“ It was a big year in cinema with hits such as the record smashing Avatar and the mind-boggling Inception. What were your favourites and why? „
So, here are my favourite films of the year that I rented on DVD, yet another disappointing 12 months for exciting and thrilling movies, one or two of these slightly older but qualifying because they are still on the expensive rack in Blockbusters. Just as online pirating has destroyed the music industry, HMV likely to join all the other high street music stores in the trash can, it looks like the theft of movies online is beginning to affect the quality and cerebral content, less money around these days in the industry to risk it on smart movies, Transformers 3 the only sure-fire winners as far as the big players are concerned. In the old days it was films like that big budget no-brainer that would subsidises smaller projects but with a shortage of capital for the big studios they are no longer taking on as many independents. Money is so tight even the new Bond film, a traditional huge earner for MGM, has been put on hold.
The most hyped DVD of the year was the twice released Avatar, a Non 3D version now showing in a cinema near you, 20th Century Fox spending more money on pre-movie publicity for this one than director James Cameron did to make the whole of his last movie 'Titanic', then considered the most expensive film of all time, costing $200 million, that, indeed, the biggest grossing movie of all time until Avatar, some double to have on your CV, the most bankable man in Hollywood the least liked in Hollywood because of. But 6 months on from seeing Avatar you have to say we all fell for the hype and the blue people and the big tree all seem rather silly now, a truly dreadful narrative and we await the equally dreadful sequel. Alas, a gross to date nudging a mind-boggling $3 billion dollars means he will be back. Titanic has taken $1.8 billion to date. I don't think Fox will be sacking the obnoxious director any day soon.
The most under-rated (and then over-rated) hit of the year was the supposedly tense war movie 'The Hurt Locker', a film that left me as cold as the Arabic stiffs blown up by the I.E.D.s our equally bombastic bomb disposal expert Jeremy Renner failed to defuse. I'm still scratching my head why so many smart people that mattered liked this, what is, essentially, a very basic war film. But the films biggest claim to fame would have to be for director Kathryn Bigalow, the first ever female to win the 'Best Director Oscar' for this, beating her ex husband to the prize - you guessed it, a one James Cameron.
Other flops included Werner Herzog's muddled attempt at film noir with the tedious Bad Lieutenant: Port of New Orleans, a film so psychedelic and obtuse it was like suffering the same bad trip junkie cop Nicholas Cage was on all through the tiresome and weary movie. Youth in Revolt with the ubiquitous teen geek totty Michael Cera also backfired like your first car, as did Invictus, seeing the worst casting of the year with Matt Damon as the World Cup winning South African rugby captain Francois Pinner. This film only seemed to have got made because Morgan Freeman was mates with Nelson Mandela, the script, plot and dialogue not required. 44 Inch Chest, a hybrid sequel of sorts to Sexy Beast, was also a big misfire from a rusty shotgun, ham of the year awards to John Hurt and Ray Winston.

== Exercise tasks ==
1. In the film review, how much did Titanic cost to make?
2. Write the next paragraph of the film review, continuing from its last sentence.

== Recorded data ==
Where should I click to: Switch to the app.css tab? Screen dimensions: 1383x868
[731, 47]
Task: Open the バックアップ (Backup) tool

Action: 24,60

== The responses ==
1. $200 million.

2.
The Super Hero genre has pepped up of late and the Iron Man sequel turned out to be pretty good, enjoyable because they didn't mess it up, as they did with the Transformers trilogy. Kick Ass was great fun too, a fresh and original take on the genre, Scott Pilgrim not so good as it tried to so the same thing.
Comedy wise and what another strong year for Ricky Gervais, his British film debut behind the camera producing Cemetery Junction, a very well made and nostalgic piece of traditional Ealing comedy. We also had the 'Invention of Lying', his America project, a clever idea for a film but dumbed down to get a US multiplex crowd in. Ricky rounded off the year with the enjoyable but contrived Karl Pilkington travelogue.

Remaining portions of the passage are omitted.